| Work to complete |
Pick out every line in the rows below that contains the string "Where" and copy each one. Case counts.

| Material supplied |
>> Start
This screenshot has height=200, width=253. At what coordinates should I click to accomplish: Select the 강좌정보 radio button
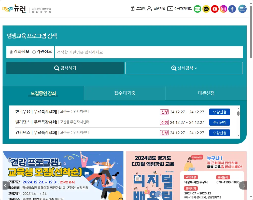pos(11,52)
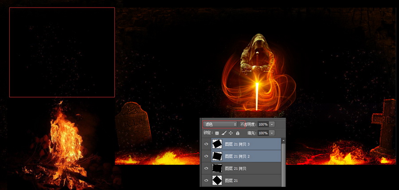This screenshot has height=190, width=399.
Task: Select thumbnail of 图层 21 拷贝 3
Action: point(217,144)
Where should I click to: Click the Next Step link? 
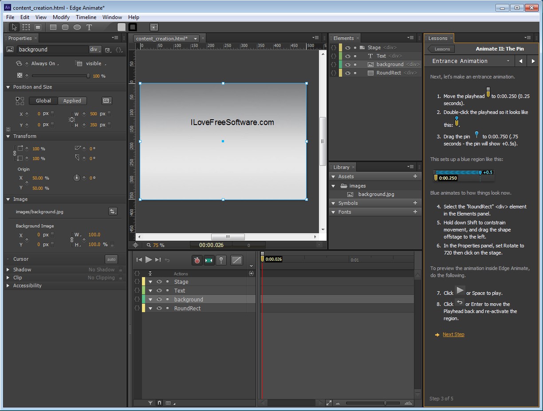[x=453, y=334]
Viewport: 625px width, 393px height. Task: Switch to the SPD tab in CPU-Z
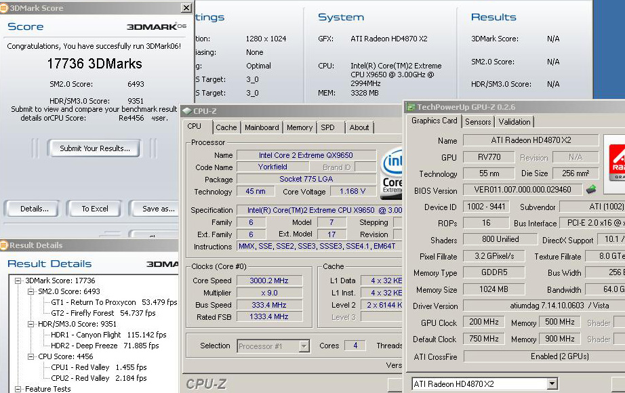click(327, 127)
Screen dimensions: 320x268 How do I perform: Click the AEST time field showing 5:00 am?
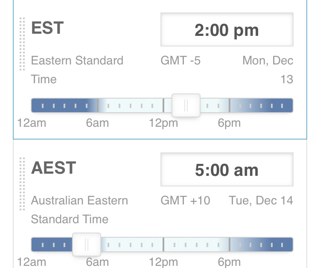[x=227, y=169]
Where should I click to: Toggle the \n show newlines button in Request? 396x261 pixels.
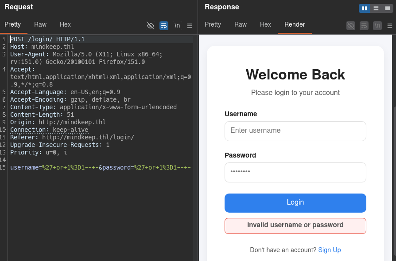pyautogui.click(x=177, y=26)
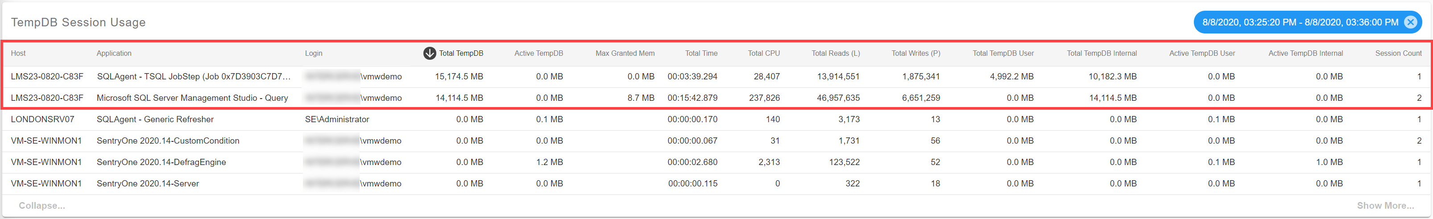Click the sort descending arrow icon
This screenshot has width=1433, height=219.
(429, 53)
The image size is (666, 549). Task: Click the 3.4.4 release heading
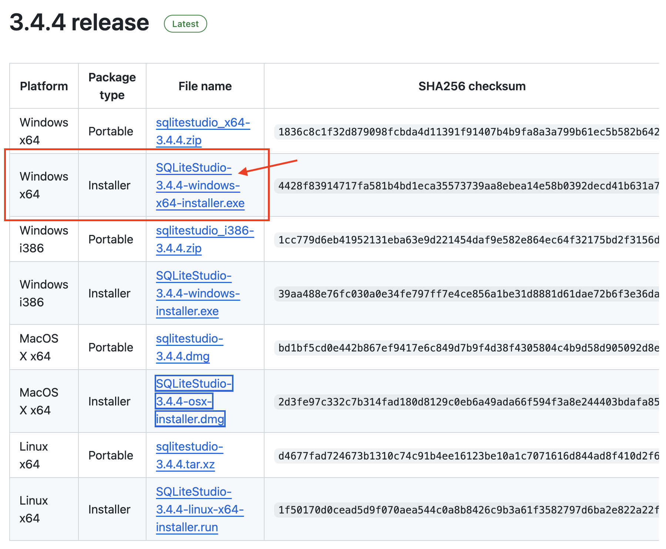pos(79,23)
>> End
| Result |
Where should I click to: Click the Next Step link? 
Where should I click to: Toggle the \n show newlines button in Request? 396x261 pixels.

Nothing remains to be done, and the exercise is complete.